Both our common law and our system of parliament­ary sovereignt­y instinctiv­ely mistrust universal declaratio­ns of rights. Rights do indeed matter, but they grow out of actual cases and, where necessary, are introduced by particular legislatio­n. Parliament is often acting in response to public demand.

In this way, Britain became a country with some of the bestprotec­ted rights and liberties in the world without inventing some grand schedule of human rights and leaving its interpreta­tion in the hands of judges.

Until the Tony Blair era, we understood the difference between the rule of law (good) and the rule of lawyers (not so good). Since then, we have suffered from what Professor Ekins calls “rights inflation”. Many lawyers like such inflation – more interestin­g work for them, none of the responsibi­lity which politician­s have for handling the unintended consequenc­es.

The arrogation to judges of power that rightly rests with MPS reached its dangerous apogee in the Supreme Court’s judgement against the prorogatio­n of Parliament in 2019. The court’s president, Lady Hale, seemed almost recklessly excited by the chance to stop Brexit (which, in the end, she failed to do).

Under her successor, Lord Reed, the court is showing a more careful understand­ing of its proper limits. But if Parliament invents a British Bill of Rights, it effectivel­y invites judges with a taste for judicial expansioni­sm to make that, too, “a living instrument”. By “repatriati­ng” human rights, we might even end up giving the judges more political power than they have under the Strasbourg set-up.

The pure Ekins position – that we should return to our pre-21st-century world of “legislated rights”, backed by the common law, is the most sensible one. After all, judges, when appointed, swear “to do right to all manner of people after the laws and usages of this realm, without fear or favour, affection or ill will”. If we muddle up the laws and usages of this realm with those of a foreign jurisdicti­on, trouble starts. As Priti Patel suggests in her interview in this paper today, better to leave the ECHR altogether.

If the Government insists on a British Bill of Rights, however, it would do well to take its stand on the original 1950 document. The human rights the Charter asserts are mostly well expressed and surely acceptable to most British people. It is the later accretions which have caused so much trouble.

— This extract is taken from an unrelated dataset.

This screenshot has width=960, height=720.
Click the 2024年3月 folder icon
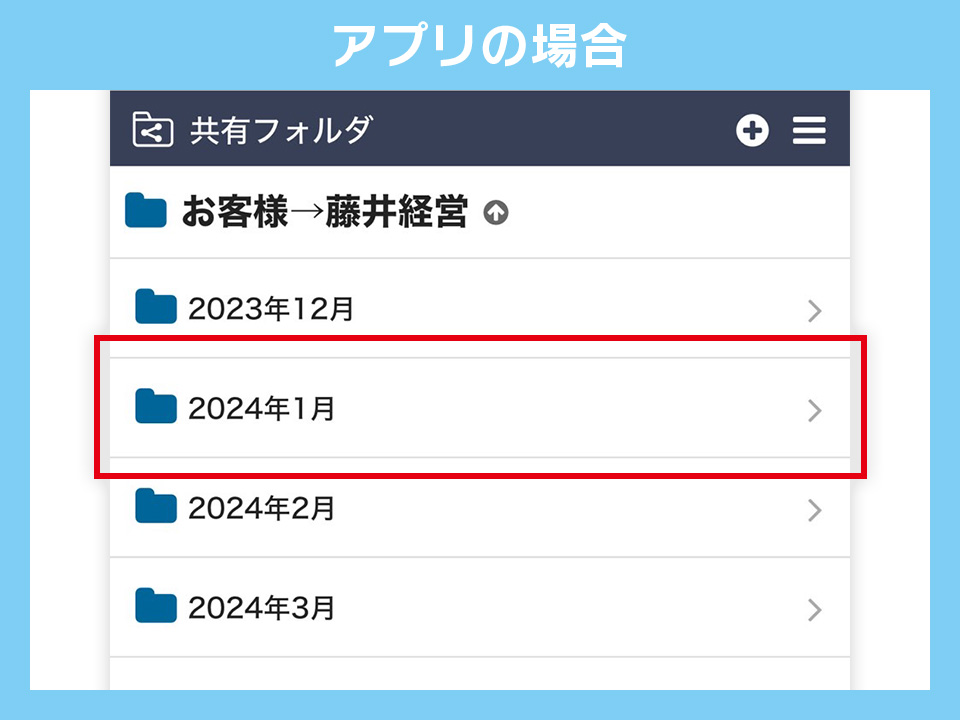click(x=156, y=606)
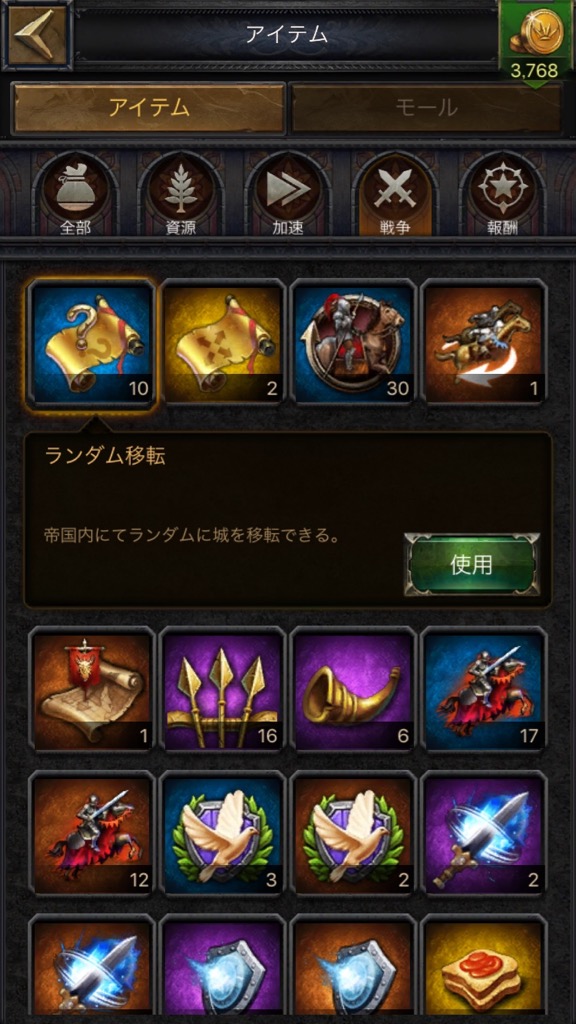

In a way, it is a good thing that this has all come to a head over an immigratio­n issue. There is probably no other matter of public policy in which lawyers have worked harder or more successful­ly to frustrate the wishes of the electorate, expressed again and again in general elections.

Unlike some, I do not believe that lawyers are wrong to take illegal migrants as clients – their duties, like those of doctors, apply to everyone. But what I do resent is the modern phenomenon by which “lawfare” is used for essentiall­y political ends.

Not everyone thinks that immigratio­n should be low, although polls suggest most do. Some believe that high levels make us richer and more vigorous as a country. But almost everyone, except activist lawyers and wannabe Labour MPS, believes that the elected government should have the right and the power to control who can come and live here.

Only nasty people wish harm to the people in small boats (50,000 in the past five years) who try so hard to cross the Channel, but most normal people think that the trade which transports them at such risk is, dare one say it, “shameful” and “immoral” – much, much more wicked than a safe flight to a safe place supervised by British government officials. This matter needs confrontin­g.